Eine gute Methode ist für mich die Arbeit mit sogenannten Wissenslandkarten. Ich habe eine solche Karte für die IT-Abteilung eines großen Konzerns entworfen und aufgebaut. Am Ende hatten alle Beteiligten (64 Mitarbeitende und Führungskräfte) ein gemeinsames und differenziertes Modell ihrer Aufgaben, Aufwände, Schnittstellen, Tools und Kommunikationswege.
Das klingt visuell ansehnlich. Aber was bringt dieses Modell?
Durch diese Karte können sie die aktuelle Situation verstehen. Also erkennen, was vorhanden ist und was fehlt. Und was anders organisiert werden sollte. Das ist die Basis für das Vorantreiben der eigenen Weiterentwicklung. Außerdem steigt bei Mitarbeitenden und Führungskräften das Verständnis für die anderen Rollen.
“Diese Informationen müssen Wissensmanager von den aktuellen zu den künftigen Verantwortlichen transferieren.“
Welche Branchen fragen Sie besonders oft an – oder sollten dies zumindest tun?
Eigentlich alle. Wenn starke Veränderungen innerhalb des eigenen Unternehmens oder auch am Schnittpunkt mit anderen Organisationen anstehen, ist das Wissensmanagement besonders essenziell. Das In- oder Outsourcing der IT ist zum Beispiel ein solches Ereignis. Es stellen sich dann dringende Fragen nach den organisationsspezifischen Anwendungen und den individuellen Anpassungen, die im Lauf der Zeit im Betrieb eingefügt wurden. Diese Informationen müssen Wissensmanager von den aktuellen zu den künftigen Verantwortlichen transferieren. Das ist leider meist kompliziert, weil das Wissen schlecht dokumentiert ist.

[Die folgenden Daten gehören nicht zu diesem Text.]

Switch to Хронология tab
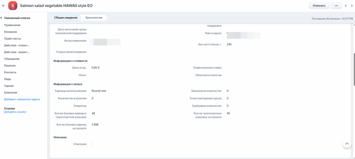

Welche Vorteile haben Sie als externer Berater, wenn Sie fremdes Wissen managen dürfen?
Ich bin chronisch neugierig und bin mir bewusst, dass ich bei jedem neuen Projekt eigentlich nichts weiß. Ich komme demnach nicht als nerviger Besserwisser in die Unternehmen. Auch habe ich nicht das Ziel, jemanden einzusparen. Deswegen akzeptieren mich die Menschen, mit denen ich zusammenarbeite. Mehr noch: Häufig erlebe ich das gleiche Interesse an mir, das ich auch den Leuten vor Ort entgegenbringe.
Welche drei Aspekte sollten Unternehmen, die mit dem Wissensmanagement starten, zunächst priorisieren?
Das Wissensmanagement sollte sich organisationsintern zu einem eigenen Markt mit Anbietern und Nachfragern entwickeln. Meine Vorstellung: Jede größere Organisationseinheit muss Angebote zu ihrem Wissen erstellen und anbieten. Gleichzeitig sollte sie Wissen in anderen Abteilungen nachfragen. Dieser Transfer wird innerhalb der Organisation bezahlt.
Die IT sollte dafür eine geeignete Wissensplattform zur Verfügung stellen. Dafür erhält sie ein eigenes Budget.
Das Personalwesen muss ausgebildete Wissensredakteurinnen und Wissensredakteure einsetzen, die den Transfer professionalisieren und überwachen. Damit ist gewährleistet, dass das nötige Wissen anwendungsgerecht, lebendig und frisch bleibt.
Martin Luckmann ist einer der versiertesten Wissensmanager in Deutschland. In mehr als 50 Mandaten unterstützte er Unternehmen in vielfältigen Projekten. Sein Ziel: Die Fähigkeit zum Entscheiden wieder herzustellen oder zu vergrößern. Sein Weg: Wissen und Reflexion gewinnbringend einsetzen. Seine Methoden: Aufmerksamkeit und Kreativität. Luckmann lebt in Bratislava und Berlin.